March 10: Tad Cummins refills a prescription for Cialis, a performance-enhancing drug that treats sexual dysfunction.
March 13: A friend of Thomas’s drops her off at Shoney’s restaurant in Columbia, Tennessee, at approximately 8 a.m. The same morning, Cummins tells his wife he needs to borrow her Nissan Rogue for a job interview. Further investigation reveals that no such interview was scheduled.
Tad’s wife Jill Cummins finds a note from her husband on the evening of March 13, claiming that he was going out of town to either Virginia Beach of the Washington, D.C. area to “clear his head.” He promises to return and asks her not to contact police.
At approximately 10:30 p.m., Anthony Thomas calls the Maury County Sheriff’s Department to report Elizabeth missing, and says he is concerned she is with Cummins.

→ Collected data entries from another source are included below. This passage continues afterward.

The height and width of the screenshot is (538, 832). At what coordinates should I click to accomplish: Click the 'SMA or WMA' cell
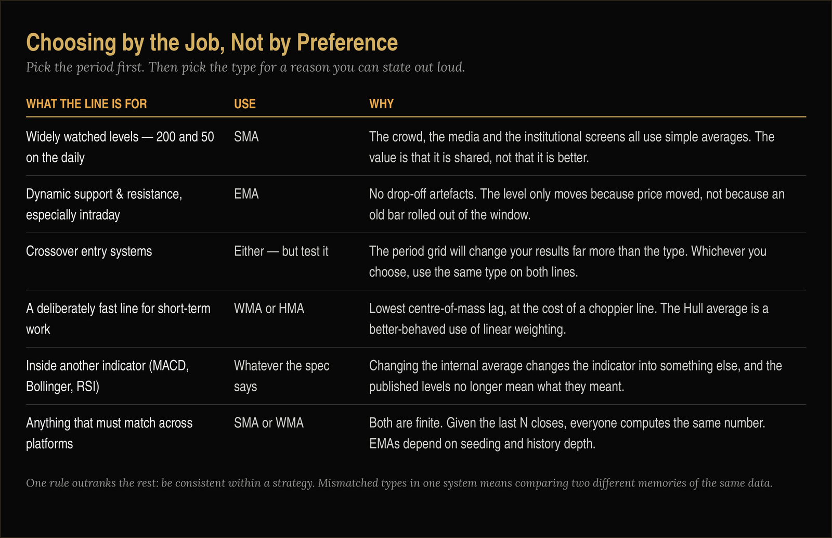click(269, 423)
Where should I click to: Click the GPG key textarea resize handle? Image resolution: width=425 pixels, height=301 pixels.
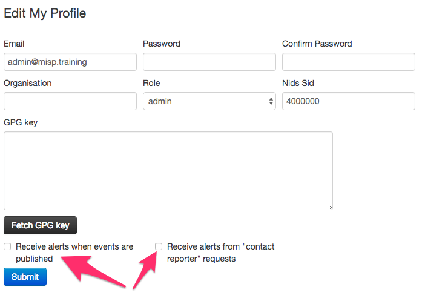point(329,207)
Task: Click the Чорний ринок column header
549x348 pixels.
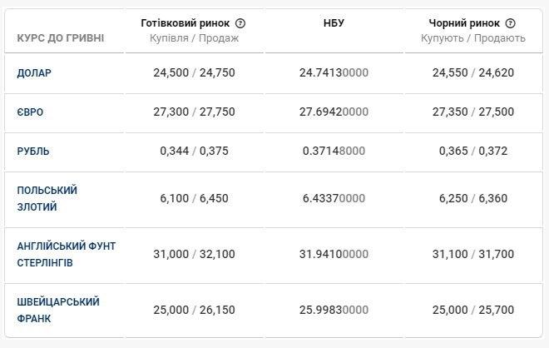Action: coord(466,23)
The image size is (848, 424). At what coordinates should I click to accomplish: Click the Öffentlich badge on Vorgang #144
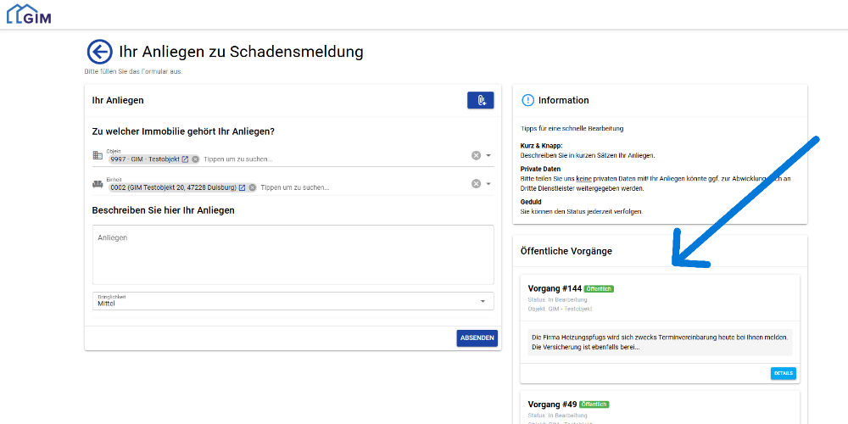pos(599,289)
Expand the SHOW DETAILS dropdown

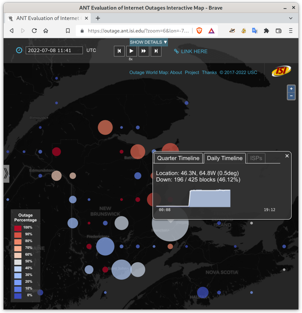point(148,42)
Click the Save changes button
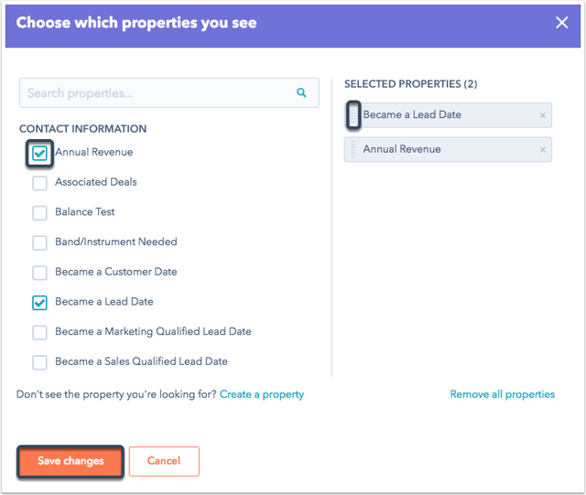 tap(71, 461)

March 14: Jill Cummins contacts the Maury County Sheriff’s Office to report that her husband did not come home the night before. She says that he took out a $4,500 loan a week before, and tells police that two guns, toiletries, and clothes are missing from the home, along with the money from the loan.
March 15-16: Cummins and Thomas book a room at a Super 8 Motel in Oklahoma City. A hotel employee does not report this sighting to authorities until March 29. The employee tells police that Cummins asked for directions to a nearby Walmart. A review of surveillance camera footage conducted on March 30 confirms Cummins and Thomas were at the Walmart location on March 15.
March 16-17: An employee at the Wyndham Hotels and Resorts in Guymon, Oklahoma, reported to police on April 1 that Cummins had booked a hotel room there, with only one bed, for the night of March 16.
Follow-up investigation found that Cummins and Thomas had visited a Guymon Walmart location on March 16. They appeared on store surveillance camera footage, and purchased bought women’s razors, cheese cubes, chocolate, and KY jelly with cash.
April 20: Investigators locate Cummins and Elizabeth in Siskiyou County, California, after a caretaker reported on April 19 that they were staying in a remote cabin using fake names. Cummins was arrested without incident and booked into a California jail. Based on previous evidence, investigators believed that he was carrying out a sexual relationship with Elizabeth.
In turn, Cummins was charged with a federal offense of “transporting a minor in interstate commerce with the intent to engage in criminal sexual activity. He is awaiting extradition to Tennessee.
April 21: Elizabeth Thomas is reunited with her family.